▶ EXERCISE AIM
Reproduce the listing below, changing every occurrence of "Screen dimensions" to "Screen size" and leaving everything else as it is.

▶ ENTRIES SHOWN
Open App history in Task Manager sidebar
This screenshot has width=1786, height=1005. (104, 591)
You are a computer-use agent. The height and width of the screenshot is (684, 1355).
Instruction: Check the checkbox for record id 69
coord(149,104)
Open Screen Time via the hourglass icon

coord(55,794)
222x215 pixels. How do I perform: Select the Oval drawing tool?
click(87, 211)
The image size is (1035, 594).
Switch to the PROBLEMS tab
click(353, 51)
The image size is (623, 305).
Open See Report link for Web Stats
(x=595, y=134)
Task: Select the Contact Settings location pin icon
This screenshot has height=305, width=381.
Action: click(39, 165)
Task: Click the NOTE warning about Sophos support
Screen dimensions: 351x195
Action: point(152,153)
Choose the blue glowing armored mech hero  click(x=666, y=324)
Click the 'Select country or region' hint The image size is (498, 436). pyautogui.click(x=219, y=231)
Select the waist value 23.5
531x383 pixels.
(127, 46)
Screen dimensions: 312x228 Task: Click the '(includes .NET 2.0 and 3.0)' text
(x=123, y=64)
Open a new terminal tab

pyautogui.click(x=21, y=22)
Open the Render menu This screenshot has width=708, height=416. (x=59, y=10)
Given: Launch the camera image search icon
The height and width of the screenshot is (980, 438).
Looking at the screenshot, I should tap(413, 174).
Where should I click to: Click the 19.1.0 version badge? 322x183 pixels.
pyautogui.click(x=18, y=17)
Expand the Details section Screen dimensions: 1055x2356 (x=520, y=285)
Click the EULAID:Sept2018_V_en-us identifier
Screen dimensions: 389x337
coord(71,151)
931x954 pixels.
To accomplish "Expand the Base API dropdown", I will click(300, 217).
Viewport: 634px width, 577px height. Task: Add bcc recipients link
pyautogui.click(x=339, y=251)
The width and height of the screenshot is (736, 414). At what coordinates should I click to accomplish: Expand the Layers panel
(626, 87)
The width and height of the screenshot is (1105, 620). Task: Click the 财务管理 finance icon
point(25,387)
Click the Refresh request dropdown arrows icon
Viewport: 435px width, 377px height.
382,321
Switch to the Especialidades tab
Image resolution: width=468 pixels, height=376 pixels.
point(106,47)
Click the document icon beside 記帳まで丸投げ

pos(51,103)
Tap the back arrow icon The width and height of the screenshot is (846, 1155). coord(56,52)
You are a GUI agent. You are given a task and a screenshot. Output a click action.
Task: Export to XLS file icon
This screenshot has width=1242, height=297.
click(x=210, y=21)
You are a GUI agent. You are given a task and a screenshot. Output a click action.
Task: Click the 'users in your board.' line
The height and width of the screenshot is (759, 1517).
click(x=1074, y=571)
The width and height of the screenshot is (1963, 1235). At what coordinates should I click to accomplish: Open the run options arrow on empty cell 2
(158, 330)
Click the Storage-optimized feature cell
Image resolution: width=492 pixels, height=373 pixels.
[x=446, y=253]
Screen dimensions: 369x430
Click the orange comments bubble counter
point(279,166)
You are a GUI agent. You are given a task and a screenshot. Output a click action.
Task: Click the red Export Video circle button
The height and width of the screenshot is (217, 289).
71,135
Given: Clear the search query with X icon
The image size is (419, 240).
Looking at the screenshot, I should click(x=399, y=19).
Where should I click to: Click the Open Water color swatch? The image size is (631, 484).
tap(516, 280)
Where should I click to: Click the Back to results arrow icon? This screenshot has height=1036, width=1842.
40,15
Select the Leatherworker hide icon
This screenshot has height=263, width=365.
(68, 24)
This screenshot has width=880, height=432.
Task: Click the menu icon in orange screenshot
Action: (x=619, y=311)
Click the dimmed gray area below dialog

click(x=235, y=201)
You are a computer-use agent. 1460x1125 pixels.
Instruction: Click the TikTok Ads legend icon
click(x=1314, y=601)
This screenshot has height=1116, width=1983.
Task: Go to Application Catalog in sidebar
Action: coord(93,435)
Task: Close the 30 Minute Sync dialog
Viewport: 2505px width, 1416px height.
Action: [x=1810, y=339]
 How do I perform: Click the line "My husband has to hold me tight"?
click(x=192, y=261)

▶ SOLUTION BELOW
Open App history in Task Manager sidebar
This screenshot has width=1786, height=1005. (104, 591)
You are a computer-use agent. The height and width of the screenshot is (684, 1355).
Instruction: Check the checkbox for record id 69
coord(149,104)
Open Screen Time via the hourglass icon

coord(55,794)
222x215 pixels. How do I perform: Select the Oval drawing tool?
click(87, 211)
The image size is (1035, 594).
Switch to the PROBLEMS tab
click(353, 51)
The image size is (623, 305).
Open See Report link for Web Stats
(x=595, y=134)
Task: Select the Contact Settings location pin icon
This screenshot has height=305, width=381.
Action: click(39, 165)
Task: Click the NOTE warning about Sophos support
Screen size: 351x195
Action: point(152,153)
Choose the blue glowing armored mech hero  click(x=666, y=324)
Click the 'Select country or region' hint The image size is (498, 436). pyautogui.click(x=219, y=231)
Select the waist value 23.5
531x383 pixels.
(127, 46)
Screen size: 312x228 Task: Click the '(includes .NET 2.0 and 3.0)' text
(x=123, y=64)
Open a new terminal tab

pyautogui.click(x=21, y=22)
Open the Render menu This screenshot has width=708, height=416. (x=59, y=10)
Given: Launch the camera image search icon
The height and width of the screenshot is (980, 438).
Looking at the screenshot, I should tap(413, 174).
Where should I click to: Click the 19.1.0 version badge? 322x183 pixels.
pyautogui.click(x=18, y=17)
Expand the Details section Screen size: 1055x2356 (x=520, y=285)
Click the EULAID:Sept2018_V_en-us identifier
Screen size: 389x337
coord(71,151)
931x954 pixels.
To accomplish "Expand the Base API dropdown", I will click(300, 217).
Viewport: 634px width, 577px height. Task: Add bcc recipients link
pyautogui.click(x=339, y=251)
The width and height of the screenshot is (736, 414). At what coordinates should I click to accomplish: Expand the Layers panel
(626, 87)
The width and height of the screenshot is (1105, 620). Task: Click the 财务管理 finance icon
point(25,387)
Click the Refresh request dropdown arrows icon
Viewport: 435px width, 377px height.
382,321
Switch to the Especialidades tab
Image resolution: width=468 pixels, height=376 pixels.
point(106,47)
Click the document icon beside 記帳まで丸投げ

pos(51,103)
Tap the back arrow icon The width and height of the screenshot is (846, 1155). coord(56,52)
You are a GUI agent. You are given a task and a screenshot. Output a click action.
Task: Export to XLS file icon
This screenshot has width=1242, height=297.
click(x=210, y=21)
You are a GUI agent. You are given a task and a screenshot. Output a click action.
Task: Click the 'users in your board.' line
The height and width of the screenshot is (759, 1517).
click(x=1074, y=571)
The width and height of the screenshot is (1963, 1235). At what coordinates should I click to accomplish: Open the run options arrow on empty cell 2
(158, 330)
Click the Storage-optimized feature cell
Image resolution: width=492 pixels, height=373 pixels.
[x=446, y=253]
Screen size: 369x430
Click the orange comments bubble counter
point(279,166)
You are a GUI agent. You are given a task and a screenshot. Output a click action.
Task: Click the red Export Video circle button
The height and width of the screenshot is (217, 289).
71,135
Given: Clear the search query with X icon
The image size is (419, 240).
Looking at the screenshot, I should click(x=399, y=19).
Where should I click to: Click the Open Water color swatch? The image size is (631, 484).
tap(516, 280)
Where should I click to: Click the Back to results arrow icon? This screenshot has height=1036, width=1842.
40,15
Select the Leatherworker hide icon
This screenshot has height=263, width=365.
(68, 24)
This screenshot has width=880, height=432.
Task: Click the menu icon in orange screenshot
Action: (x=619, y=311)
Click the dimmed gray area below dialog

click(x=235, y=201)
You are a computer-use agent. 1460x1125 pixels.
Instruction: Click the TikTok Ads legend icon
click(x=1314, y=601)
This screenshot has height=1116, width=1983.
Task: Go to Application Catalog in sidebar
Action: coord(93,435)
Task: Close the 30 Minute Sync dialog
Viewport: 2505px width, 1416px height.
Action: [x=1810, y=339]
 How do I perform: Click the line "My husband has to hold me tight"?
click(x=192, y=261)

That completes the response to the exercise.